The authors declare no competing interests.

Figures

Fig. 1
Fig. 1. Experimental set-up for TR-SSX at 14-ID-B BioCARS beamline.
a Polychromatic x-ray beam depicted with simplified representation of pulse train exposure, containing 24 x-ray pulses with duration of 100 ps each and total pulse train duration of 3.7 µs. ALEX chip moves during scan in a meander-pattern over the preset area of the chip containing slurry of immobilized microcrystals. Laser pulse is coordinated with release of x-ray beam by a time delay that corresponds to a specific time point of reaction. The typical Laue diffraction pattern is shown obtained from L1 MBL crystal during TR-SSX experiment. b Movement of the ALEX chip across the Y-axis with step size labeled as blue bars with an overlaid red baseline that indicates the diameter of a laser pulse spot, source data is available as Source data file. c Scheme of fixed-target SSX data collection on nylon mesh crystals holder utilizing the pump-probe system. The X and Y axis step sizes of the chip are labeled as red arrows. SSX data collection were conducted as pump-probe system with specific time-delay between laser pulse and a train of 100 ps pink-beam x-ray pulses. To avoid the impact of zinc diffusion on data collection the step size of the SSX crystal holder was increased for the detection of longer time-points of moxalactam cleavage reaction. d Microscope photography of x-ray burn paper after test run of pump-probe SSX system.
Fig. 2
Fig. 2. Overview of crystal structure of L1 from S. maltophilia in a complex with hydrolyzed moxalactam.

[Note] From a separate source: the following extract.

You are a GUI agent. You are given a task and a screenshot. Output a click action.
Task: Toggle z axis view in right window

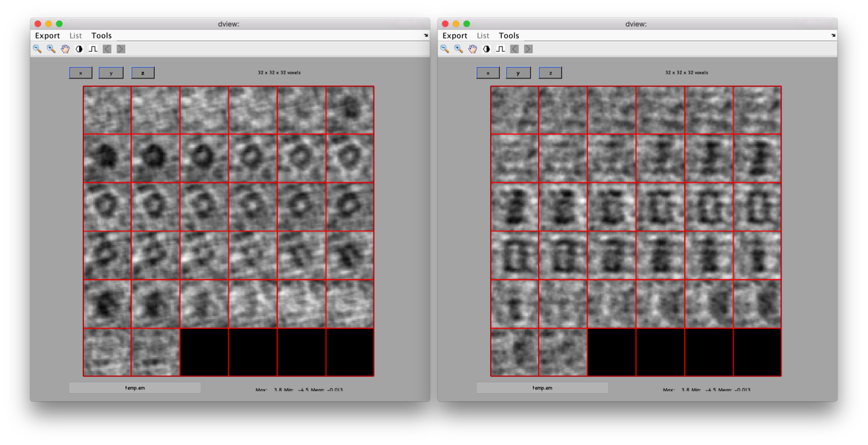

a Structure of L1 is shown as cartoon (salmon), active site contains moxalactam (green sticks), and two zinc ions are showed in yellow. Bottom surface depicts the Coulombic electrostatic potential plotted on the surface of the L1 in complex with moxalactam at 295 K (electrostatic potential calculated using default settings in UCSF Chimera). b Cartoon representation of L1 MBL superposed with crystal structures of B1, B2, and B3 subclasses of MBLs depicted as licorice models. Crystal structure of L1 MBL determined at room temp using SSX (PDB entry 7L52 - magenta) was superimposed with structures of MBL representatives: B1 subclass NDM-1 from K. pneumoniae (PDB entry 6TWT - cyan), B2 subclass mono-zinc MBL SFH-I from Serratia fonticola (PDB entry 3SD9 - yellow), B3 subclass FEZ-1 MBL from Legionella gormanii (PDB entry 5WCK - gray), two zinc ions are showed in pink. c Comparison of key residues in the active site of MBL subclasses. Zinc atoms showed as pink spheres, water molecules are depicted as red spheres with a small radius.
Fig. 3
Fig. 3. TR-SSX structures of moxalactam bound to the active site of L1 MBL.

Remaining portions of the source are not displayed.